## Task details
Using the records below, return exactly the lines from the one containing "The height and width of the screenshot is (944, 1080)." through the last, and omit pictures.

## Data shown
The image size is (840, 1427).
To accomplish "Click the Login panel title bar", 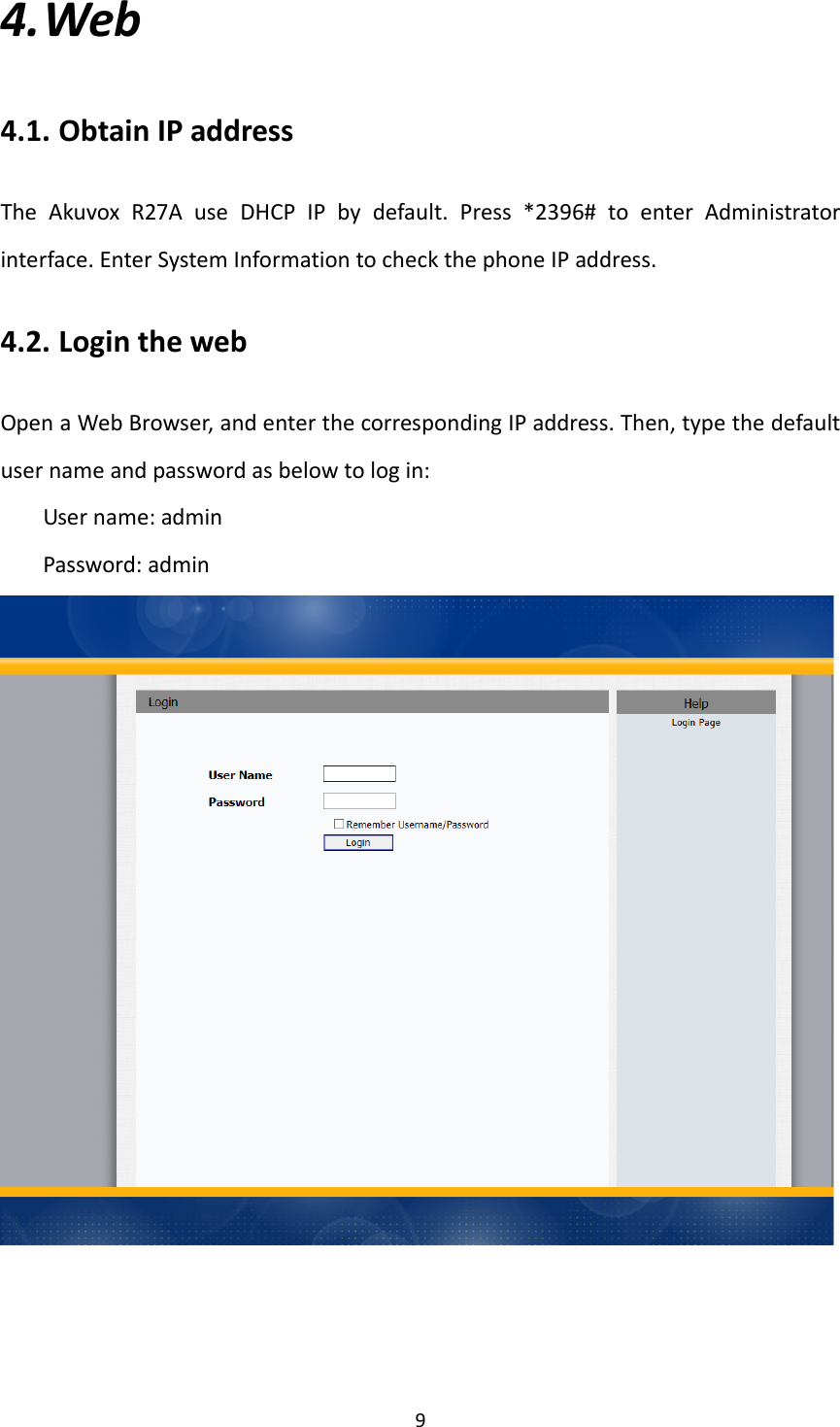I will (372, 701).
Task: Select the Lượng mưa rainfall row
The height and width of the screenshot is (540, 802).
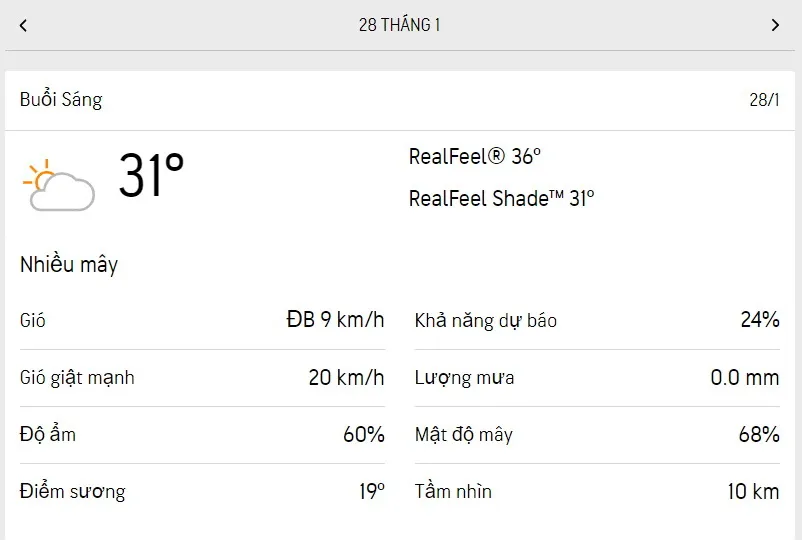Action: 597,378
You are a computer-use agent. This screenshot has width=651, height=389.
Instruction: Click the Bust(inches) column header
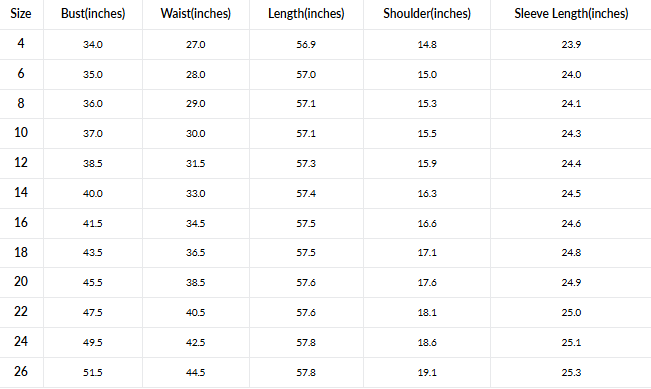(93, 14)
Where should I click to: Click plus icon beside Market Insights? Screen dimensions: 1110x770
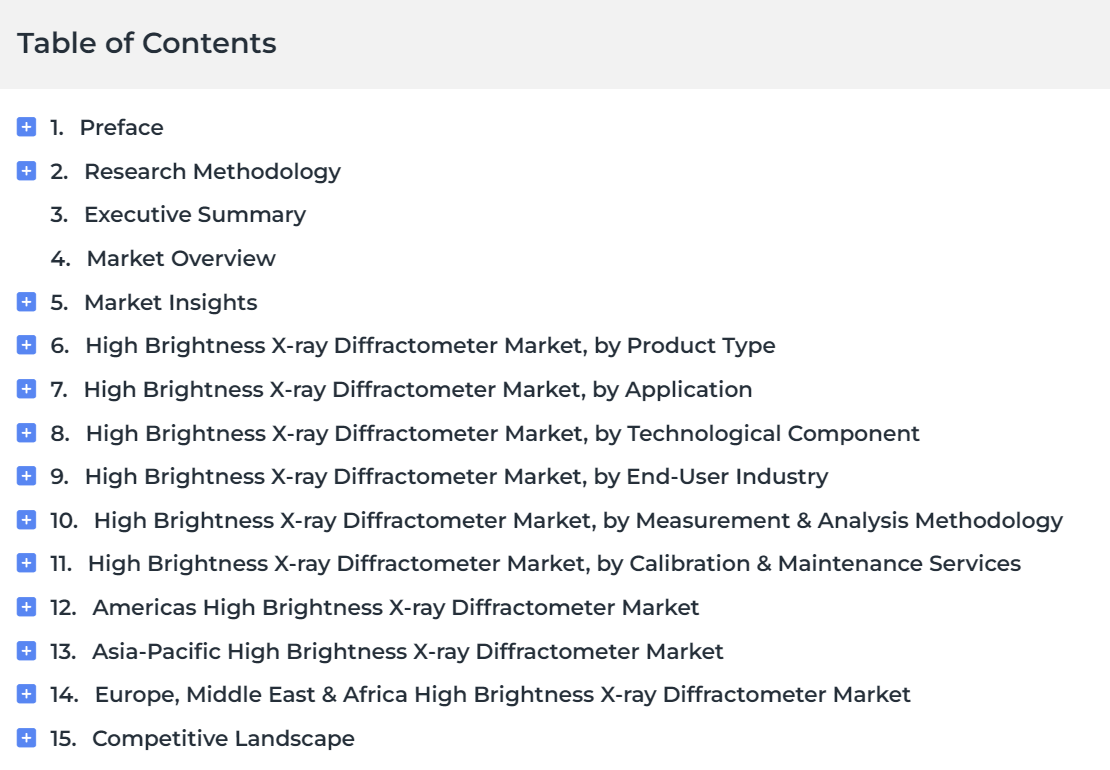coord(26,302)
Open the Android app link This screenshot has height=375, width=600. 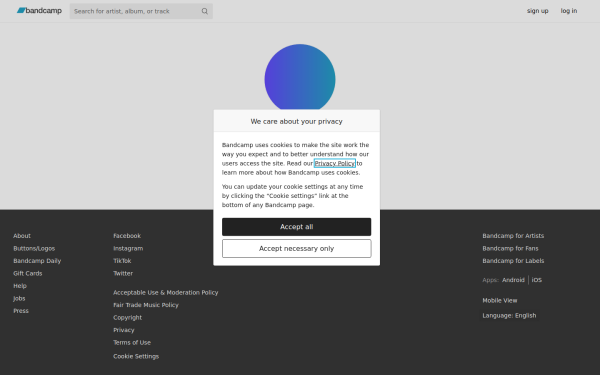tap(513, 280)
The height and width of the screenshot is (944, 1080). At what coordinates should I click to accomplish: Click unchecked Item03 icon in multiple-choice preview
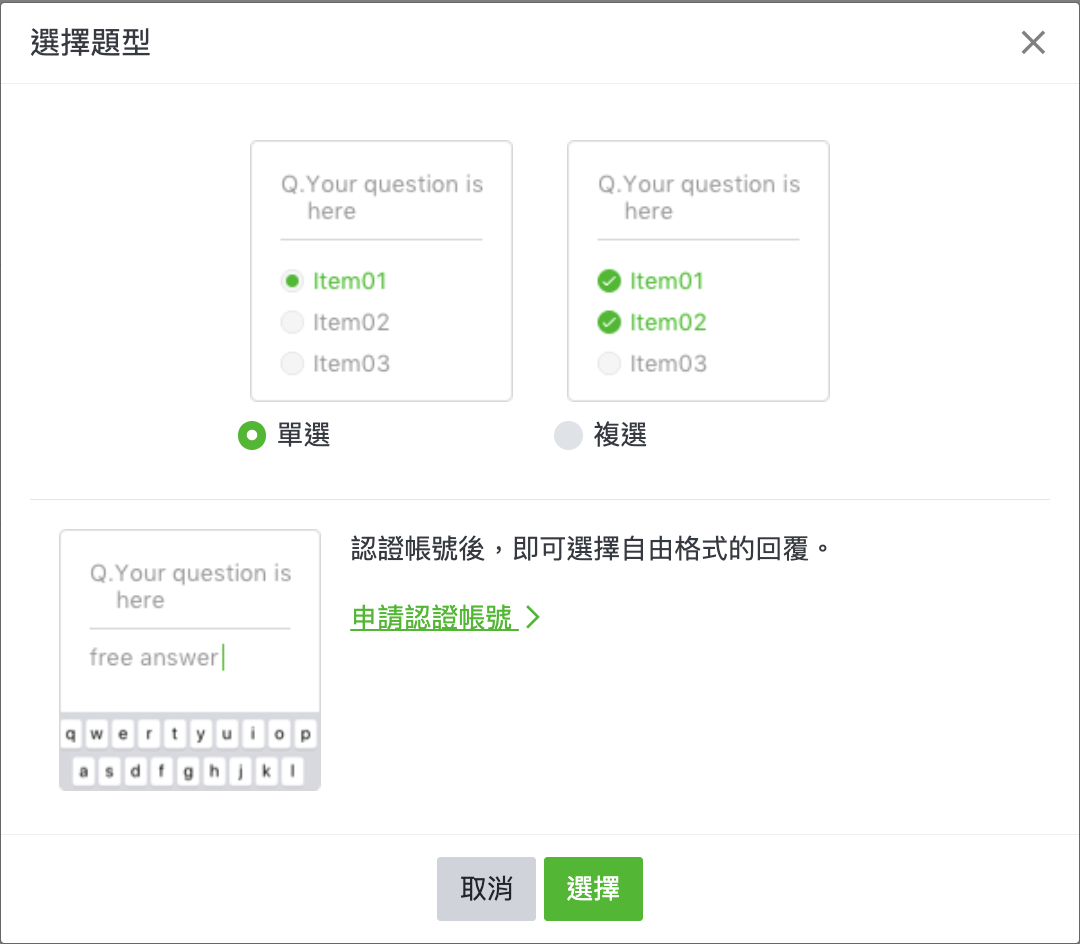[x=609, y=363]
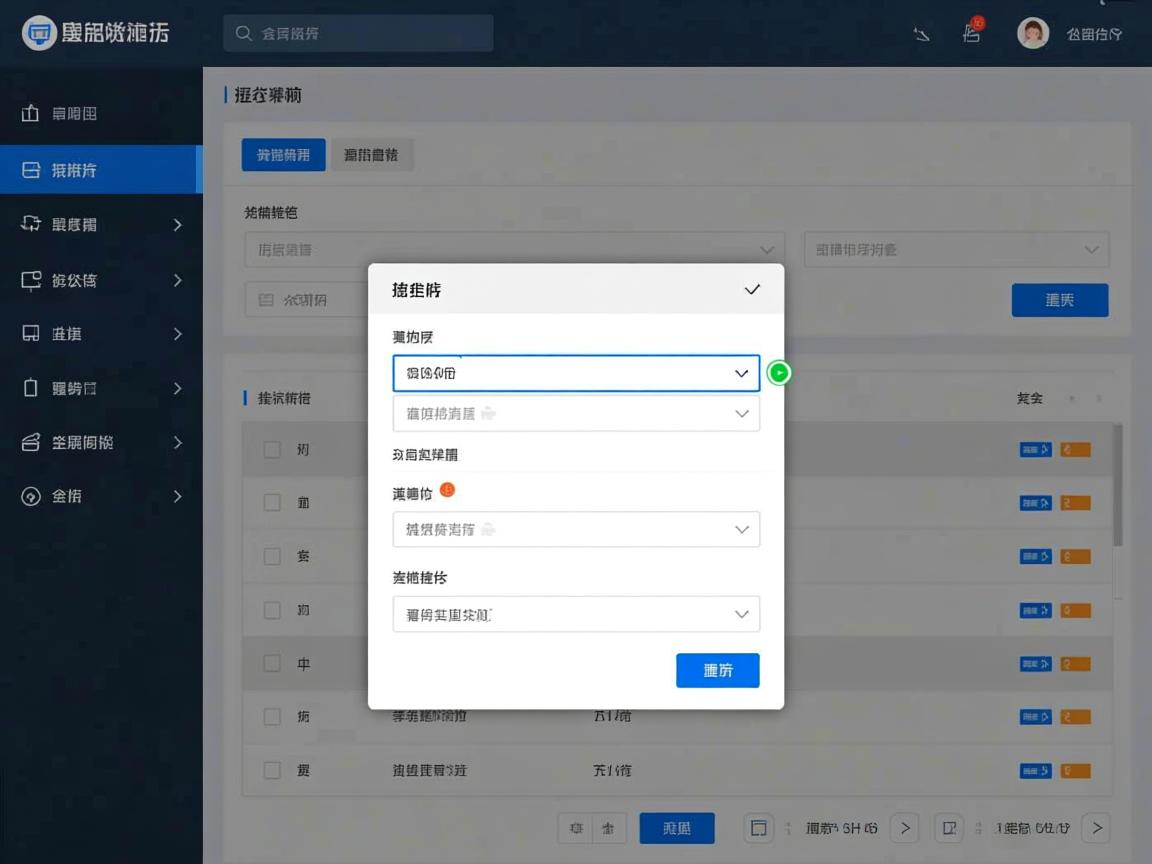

## Answer section
The height and width of the screenshot is (944, 1080). At what coordinates should I click to accomplish: Click unchecked Item03 icon in multiple-choice preview
[x=609, y=363]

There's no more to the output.